Dataset excerpt
* * * * * * *

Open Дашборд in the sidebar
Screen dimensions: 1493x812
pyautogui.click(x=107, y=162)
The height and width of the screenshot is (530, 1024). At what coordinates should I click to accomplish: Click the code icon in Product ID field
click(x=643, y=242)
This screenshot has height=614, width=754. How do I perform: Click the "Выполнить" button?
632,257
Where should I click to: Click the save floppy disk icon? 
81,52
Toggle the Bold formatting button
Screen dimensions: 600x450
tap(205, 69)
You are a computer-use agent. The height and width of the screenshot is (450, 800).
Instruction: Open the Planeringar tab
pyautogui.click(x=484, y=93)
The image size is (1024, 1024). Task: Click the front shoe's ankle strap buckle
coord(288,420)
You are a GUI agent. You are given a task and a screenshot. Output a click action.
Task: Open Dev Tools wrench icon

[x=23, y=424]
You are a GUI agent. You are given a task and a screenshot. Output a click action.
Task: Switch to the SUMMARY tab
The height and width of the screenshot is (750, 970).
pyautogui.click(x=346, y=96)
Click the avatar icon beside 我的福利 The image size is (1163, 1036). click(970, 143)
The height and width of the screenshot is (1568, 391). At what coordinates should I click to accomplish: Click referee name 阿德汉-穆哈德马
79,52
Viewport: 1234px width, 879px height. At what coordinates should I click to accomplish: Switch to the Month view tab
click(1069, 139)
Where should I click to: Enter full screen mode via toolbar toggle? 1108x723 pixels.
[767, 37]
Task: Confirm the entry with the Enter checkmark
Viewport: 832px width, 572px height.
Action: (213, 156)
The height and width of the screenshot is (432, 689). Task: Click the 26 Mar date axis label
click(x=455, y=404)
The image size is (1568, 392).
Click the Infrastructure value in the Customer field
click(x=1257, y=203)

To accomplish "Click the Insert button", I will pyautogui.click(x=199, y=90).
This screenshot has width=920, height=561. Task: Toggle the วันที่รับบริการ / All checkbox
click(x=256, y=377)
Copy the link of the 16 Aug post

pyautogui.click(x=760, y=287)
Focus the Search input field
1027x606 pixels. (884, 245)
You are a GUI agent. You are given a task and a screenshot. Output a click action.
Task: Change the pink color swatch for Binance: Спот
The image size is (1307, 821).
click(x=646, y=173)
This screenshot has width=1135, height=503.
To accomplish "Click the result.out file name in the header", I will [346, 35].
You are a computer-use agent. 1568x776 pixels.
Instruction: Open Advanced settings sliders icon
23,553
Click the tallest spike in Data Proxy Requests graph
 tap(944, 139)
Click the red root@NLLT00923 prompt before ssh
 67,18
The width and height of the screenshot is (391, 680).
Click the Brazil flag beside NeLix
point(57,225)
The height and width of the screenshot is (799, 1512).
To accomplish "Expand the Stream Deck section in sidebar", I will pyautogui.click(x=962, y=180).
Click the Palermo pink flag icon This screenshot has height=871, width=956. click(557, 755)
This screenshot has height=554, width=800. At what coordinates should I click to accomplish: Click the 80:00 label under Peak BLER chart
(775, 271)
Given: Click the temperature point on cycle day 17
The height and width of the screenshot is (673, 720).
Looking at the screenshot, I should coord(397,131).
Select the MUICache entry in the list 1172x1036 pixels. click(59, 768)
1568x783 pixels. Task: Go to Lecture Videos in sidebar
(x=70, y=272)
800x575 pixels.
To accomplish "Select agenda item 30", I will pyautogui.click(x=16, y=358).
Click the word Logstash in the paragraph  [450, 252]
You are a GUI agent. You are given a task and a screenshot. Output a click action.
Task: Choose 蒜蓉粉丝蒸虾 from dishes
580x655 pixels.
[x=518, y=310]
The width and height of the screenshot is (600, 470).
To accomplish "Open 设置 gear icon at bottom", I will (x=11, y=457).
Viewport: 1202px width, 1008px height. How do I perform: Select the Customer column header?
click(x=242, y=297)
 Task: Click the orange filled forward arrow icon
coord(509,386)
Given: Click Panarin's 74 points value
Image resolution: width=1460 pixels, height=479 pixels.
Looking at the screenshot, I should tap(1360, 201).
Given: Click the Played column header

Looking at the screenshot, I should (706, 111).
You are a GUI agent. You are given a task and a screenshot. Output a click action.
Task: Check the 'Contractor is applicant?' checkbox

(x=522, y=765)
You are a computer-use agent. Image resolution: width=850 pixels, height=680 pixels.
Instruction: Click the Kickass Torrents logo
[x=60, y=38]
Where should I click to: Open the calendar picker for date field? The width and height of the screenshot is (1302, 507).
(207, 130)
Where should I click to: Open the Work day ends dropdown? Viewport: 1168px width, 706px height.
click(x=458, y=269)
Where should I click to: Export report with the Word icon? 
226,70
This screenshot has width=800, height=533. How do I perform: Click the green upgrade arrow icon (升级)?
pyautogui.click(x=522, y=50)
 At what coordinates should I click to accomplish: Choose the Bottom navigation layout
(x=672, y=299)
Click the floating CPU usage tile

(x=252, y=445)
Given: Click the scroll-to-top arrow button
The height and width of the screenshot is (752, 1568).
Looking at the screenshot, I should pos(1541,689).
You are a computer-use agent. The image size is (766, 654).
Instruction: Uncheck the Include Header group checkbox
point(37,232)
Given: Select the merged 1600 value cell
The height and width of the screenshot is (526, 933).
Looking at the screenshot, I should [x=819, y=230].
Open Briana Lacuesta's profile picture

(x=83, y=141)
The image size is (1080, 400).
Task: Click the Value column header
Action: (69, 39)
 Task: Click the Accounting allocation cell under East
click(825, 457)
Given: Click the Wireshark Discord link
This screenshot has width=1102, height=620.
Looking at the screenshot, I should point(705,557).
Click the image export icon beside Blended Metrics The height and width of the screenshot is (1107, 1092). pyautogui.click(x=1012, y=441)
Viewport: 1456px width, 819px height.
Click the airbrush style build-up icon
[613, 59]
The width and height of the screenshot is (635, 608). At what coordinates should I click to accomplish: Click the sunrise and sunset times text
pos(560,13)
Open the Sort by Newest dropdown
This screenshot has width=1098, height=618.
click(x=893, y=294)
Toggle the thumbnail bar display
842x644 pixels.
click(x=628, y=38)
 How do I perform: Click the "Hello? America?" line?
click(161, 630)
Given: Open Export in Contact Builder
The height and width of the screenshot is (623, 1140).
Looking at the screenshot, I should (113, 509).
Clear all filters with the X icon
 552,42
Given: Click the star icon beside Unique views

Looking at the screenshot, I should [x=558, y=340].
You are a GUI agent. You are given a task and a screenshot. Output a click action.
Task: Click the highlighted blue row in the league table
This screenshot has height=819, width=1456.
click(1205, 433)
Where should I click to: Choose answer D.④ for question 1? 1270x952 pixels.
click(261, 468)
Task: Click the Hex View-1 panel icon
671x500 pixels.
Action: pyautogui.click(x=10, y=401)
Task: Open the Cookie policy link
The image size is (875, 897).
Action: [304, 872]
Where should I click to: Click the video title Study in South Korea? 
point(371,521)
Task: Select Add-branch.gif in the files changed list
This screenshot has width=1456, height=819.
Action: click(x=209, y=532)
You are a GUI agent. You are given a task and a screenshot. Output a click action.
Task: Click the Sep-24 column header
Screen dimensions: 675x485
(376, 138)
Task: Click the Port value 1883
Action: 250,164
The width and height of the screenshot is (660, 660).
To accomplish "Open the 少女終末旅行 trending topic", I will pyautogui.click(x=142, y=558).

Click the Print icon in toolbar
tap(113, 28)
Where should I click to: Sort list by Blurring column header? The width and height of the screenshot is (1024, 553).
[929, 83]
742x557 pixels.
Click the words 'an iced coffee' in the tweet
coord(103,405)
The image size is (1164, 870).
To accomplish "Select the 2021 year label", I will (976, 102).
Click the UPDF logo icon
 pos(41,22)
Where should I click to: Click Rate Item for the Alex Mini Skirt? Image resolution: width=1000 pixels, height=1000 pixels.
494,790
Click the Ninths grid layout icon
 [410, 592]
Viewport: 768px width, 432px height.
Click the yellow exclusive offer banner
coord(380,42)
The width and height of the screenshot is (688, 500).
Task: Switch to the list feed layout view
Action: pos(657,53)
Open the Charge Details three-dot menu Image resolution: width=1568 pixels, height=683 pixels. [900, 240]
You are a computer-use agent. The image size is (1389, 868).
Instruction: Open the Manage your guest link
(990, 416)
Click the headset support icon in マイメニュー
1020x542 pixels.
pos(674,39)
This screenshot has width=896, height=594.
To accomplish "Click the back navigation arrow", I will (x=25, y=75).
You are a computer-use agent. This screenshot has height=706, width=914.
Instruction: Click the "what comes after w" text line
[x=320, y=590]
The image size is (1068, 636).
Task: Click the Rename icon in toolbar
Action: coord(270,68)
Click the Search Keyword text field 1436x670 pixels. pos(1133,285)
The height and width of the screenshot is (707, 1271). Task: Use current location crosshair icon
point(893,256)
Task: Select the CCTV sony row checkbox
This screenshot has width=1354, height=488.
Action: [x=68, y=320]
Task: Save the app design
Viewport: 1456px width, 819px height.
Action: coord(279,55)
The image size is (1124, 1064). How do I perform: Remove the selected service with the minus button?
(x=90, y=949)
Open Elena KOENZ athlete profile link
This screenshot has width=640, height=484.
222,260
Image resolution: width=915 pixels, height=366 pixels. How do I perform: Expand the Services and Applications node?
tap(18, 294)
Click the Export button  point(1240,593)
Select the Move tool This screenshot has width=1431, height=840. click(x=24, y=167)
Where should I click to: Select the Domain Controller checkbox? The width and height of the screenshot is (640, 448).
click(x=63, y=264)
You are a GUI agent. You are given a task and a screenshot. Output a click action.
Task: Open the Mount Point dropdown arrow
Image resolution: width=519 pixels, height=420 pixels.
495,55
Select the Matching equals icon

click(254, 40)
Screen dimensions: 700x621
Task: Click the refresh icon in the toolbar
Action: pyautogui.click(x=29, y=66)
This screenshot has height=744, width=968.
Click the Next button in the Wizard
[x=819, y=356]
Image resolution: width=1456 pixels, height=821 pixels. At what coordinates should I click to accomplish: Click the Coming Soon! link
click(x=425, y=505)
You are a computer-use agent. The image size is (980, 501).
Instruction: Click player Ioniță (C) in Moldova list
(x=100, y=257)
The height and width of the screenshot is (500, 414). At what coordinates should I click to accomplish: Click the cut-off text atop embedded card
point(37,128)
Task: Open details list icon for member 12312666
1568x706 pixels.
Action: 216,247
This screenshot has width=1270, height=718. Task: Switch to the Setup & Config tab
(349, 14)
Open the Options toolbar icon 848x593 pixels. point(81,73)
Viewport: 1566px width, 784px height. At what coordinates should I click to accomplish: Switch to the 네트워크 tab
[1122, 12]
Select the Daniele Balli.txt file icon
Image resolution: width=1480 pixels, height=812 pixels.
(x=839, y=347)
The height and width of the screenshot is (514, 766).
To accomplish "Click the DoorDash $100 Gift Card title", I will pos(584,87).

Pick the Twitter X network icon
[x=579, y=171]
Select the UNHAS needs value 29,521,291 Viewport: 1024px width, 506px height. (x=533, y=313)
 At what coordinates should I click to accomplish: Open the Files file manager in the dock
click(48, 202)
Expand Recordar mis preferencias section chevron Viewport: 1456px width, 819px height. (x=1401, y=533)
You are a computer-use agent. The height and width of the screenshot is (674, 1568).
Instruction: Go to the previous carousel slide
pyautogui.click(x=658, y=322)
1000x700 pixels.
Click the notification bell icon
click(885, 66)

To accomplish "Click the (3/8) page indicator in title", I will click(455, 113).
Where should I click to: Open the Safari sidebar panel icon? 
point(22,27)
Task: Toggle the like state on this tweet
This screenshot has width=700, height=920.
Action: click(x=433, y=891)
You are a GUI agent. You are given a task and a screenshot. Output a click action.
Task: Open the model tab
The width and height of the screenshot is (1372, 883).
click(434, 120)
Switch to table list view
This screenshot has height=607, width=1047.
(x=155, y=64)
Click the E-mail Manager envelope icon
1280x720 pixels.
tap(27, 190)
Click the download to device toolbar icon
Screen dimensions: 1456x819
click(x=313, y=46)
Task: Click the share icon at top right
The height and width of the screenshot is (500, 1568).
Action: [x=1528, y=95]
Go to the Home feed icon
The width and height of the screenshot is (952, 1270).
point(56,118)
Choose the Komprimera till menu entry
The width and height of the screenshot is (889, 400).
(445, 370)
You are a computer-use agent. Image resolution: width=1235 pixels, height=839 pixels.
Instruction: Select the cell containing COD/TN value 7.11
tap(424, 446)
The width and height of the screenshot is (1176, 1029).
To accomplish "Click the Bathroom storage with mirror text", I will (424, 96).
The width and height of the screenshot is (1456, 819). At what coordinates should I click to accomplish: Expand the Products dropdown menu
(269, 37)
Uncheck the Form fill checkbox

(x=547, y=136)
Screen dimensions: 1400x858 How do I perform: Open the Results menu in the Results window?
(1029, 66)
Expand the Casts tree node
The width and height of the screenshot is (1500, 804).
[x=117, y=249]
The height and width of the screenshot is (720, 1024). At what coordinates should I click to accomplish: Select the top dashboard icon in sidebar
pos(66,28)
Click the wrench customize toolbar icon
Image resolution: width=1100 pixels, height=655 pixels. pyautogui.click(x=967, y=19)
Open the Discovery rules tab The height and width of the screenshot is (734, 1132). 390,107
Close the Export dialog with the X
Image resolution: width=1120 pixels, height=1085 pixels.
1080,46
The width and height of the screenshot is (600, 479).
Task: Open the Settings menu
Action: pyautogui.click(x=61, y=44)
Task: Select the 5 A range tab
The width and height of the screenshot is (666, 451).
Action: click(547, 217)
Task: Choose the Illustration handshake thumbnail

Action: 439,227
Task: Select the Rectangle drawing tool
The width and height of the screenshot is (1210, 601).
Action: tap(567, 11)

* * * * * * *

- WORK TO BE COMPLETED: Duplicate the items from the line with "The width and height of the screenshot is (635, 608)." up to and including the line with "click(261, 468)".

- ANSWER TO THIS PROBLEM:
The width and height of the screenshot is (635, 608). At what coordinates should I click to accomplish: Click the sunrise and sunset times text
pos(560,13)
Open the Sort by Newest dropdown
This screenshot has width=1098, height=618.
click(x=893, y=294)
Toggle the thumbnail bar display
842x644 pixels.
click(x=628, y=38)
 How do I perform: Click the "Hello? America?" line?
click(161, 630)
Given: Open Export in Contact Builder
The height and width of the screenshot is (623, 1140).
Looking at the screenshot, I should (113, 509).
Clear all filters with the X icon
 552,42
Given: Click the star icon beside Unique views

Looking at the screenshot, I should [x=558, y=340].
You are a GUI agent. You are given a task and a screenshot. Output a click action.
Task: Click the highlighted blue row in the league table
This screenshot has height=819, width=1456.
click(1205, 433)
Where should I click to: Choose answer D.④ for question 1? 1270x952 pixels.
click(261, 468)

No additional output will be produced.